[TEXT Boundary: Start]
General Motors announced that it is ramping up its electric vehicle assembly plants. It includes the EV Chevrolet Bolt and other vehicle production hikes. Its highest quarterly reports were reported recently with Chevrolet Bolt EV and Bolt EUV sales of 14,709 units. Bolt sales were down by 11% for the first nine months.
In June, GM said it would sharply cut Bolt prices after it halted sales for six months following a battery recall. GM will boost Bolt production for global markets to more than 70,000 in 2023 from about 44,000 vehicles this year, it said on Monday. Bolt sales in 2021 hit a record annual high of 24,828 vehicles. The largest U.S. automaker said it was moving up body shop upgrades at its Detroit Factory ZERO for Silverado EV production in 2023 and taking other steps to prepare.
GM will pause production of the GMC HUMMER EV Pickup for several weeks starting in late November to prepare for that production jump, it said. Cadillac Lyriq production will increase in the fourth quarter and GM plans additional production shifts for GMC Hummer EVs in 2023, it said. The automaker reiterated its 2023 EV launches, including the Chevrolet Silverado EV, Chevrolet Blazer EV, and Chevrolet Equinox EV, were on schedule. GM’s EV sales are still a small fraction of U.S. sales. Out of 1.65 million U.S. vehicles sold in the first nine months of the year, GM sold 22,012 Bolts, 782 Hummer EV pickups, and 36 Lyriq SUVs.
Production capabilities
In January this year, the company set $6.6 billion to boost production capabilities. An existing vehicle plant will be extensively modernized and converted to electric cars, and a third cell production facility will also be built in Michigan. Four billion dollars were to be invested in the conversion of the Orion Township assembly plant alone for the production of the Chevrolet Silverado EV, which was presented at the beginning of January, and the upcoming electric GMC Sierra. Orion Township will become GM’s second production facility for electric pickup trucks, alongside Factory Zero in Detroit, from 2024.
By the end of 2025, GM, along with its other plants in North America, aims to have production capacity for a total of more than one million electric vehicles. The other electric car plants include the factory in Spring Hill, Tennessee (Cadillac Lyriq, among others), Ingersoll in Canada, and Ramos Arizpe in Mexico. In addition to the four billion dollars for the conversion of Orion Township, General Motors is investing another 2.6 billion dollars (2.3 billion euros) in Michigan, together with its partner LG Energy Solution, for the third battery cell plant of the Ultium Cells joint venture in Lansing.
[TEXT Boundary: End]
**DIRECTIONS:** Reproduce word for word the portion of the article on GM's electric vehicle production from "General Motors announced" up to and including "steps to prepare.". The material that follows the article comes from a separate source.
[INFORMATION PROVIDED Boundary: Start]
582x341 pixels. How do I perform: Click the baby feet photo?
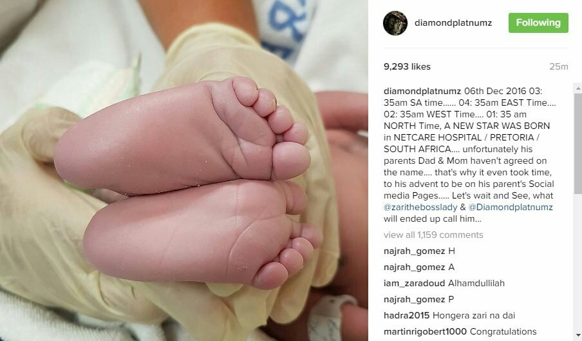[183, 170]
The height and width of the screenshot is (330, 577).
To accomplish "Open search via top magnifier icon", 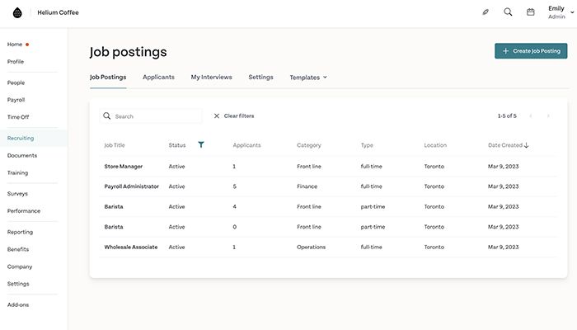I will [508, 12].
[INFORMATION PROVIDED Boundary: End]
**SOLUTION TO THE PROBLEM:**
General Motors announced that it is ramping up its electric vehicle assembly plants. It includes the EV Chevrolet Bolt and other vehicle production hikes. Its highest quarterly reports were reported recently with Chevrolet Bolt EV and Bolt EUV sales of 14,709 units. Bolt sales were down by 11% for the first nine months.
In June, GM said it would sharply cut Bolt prices after it halted sales for six months following a battery recall. GM will boost Bolt production for global markets to more than 70,000 in 2023 from about 44,000 vehicles this year, it said on Monday. Bolt sales in 2021 hit a record annual high of 24,828 vehicles. The largest U.S. automaker said it was moving up body shop upgrades at its Detroit Factory ZERO for Silverado EV production in 2023 and taking other steps to prepare.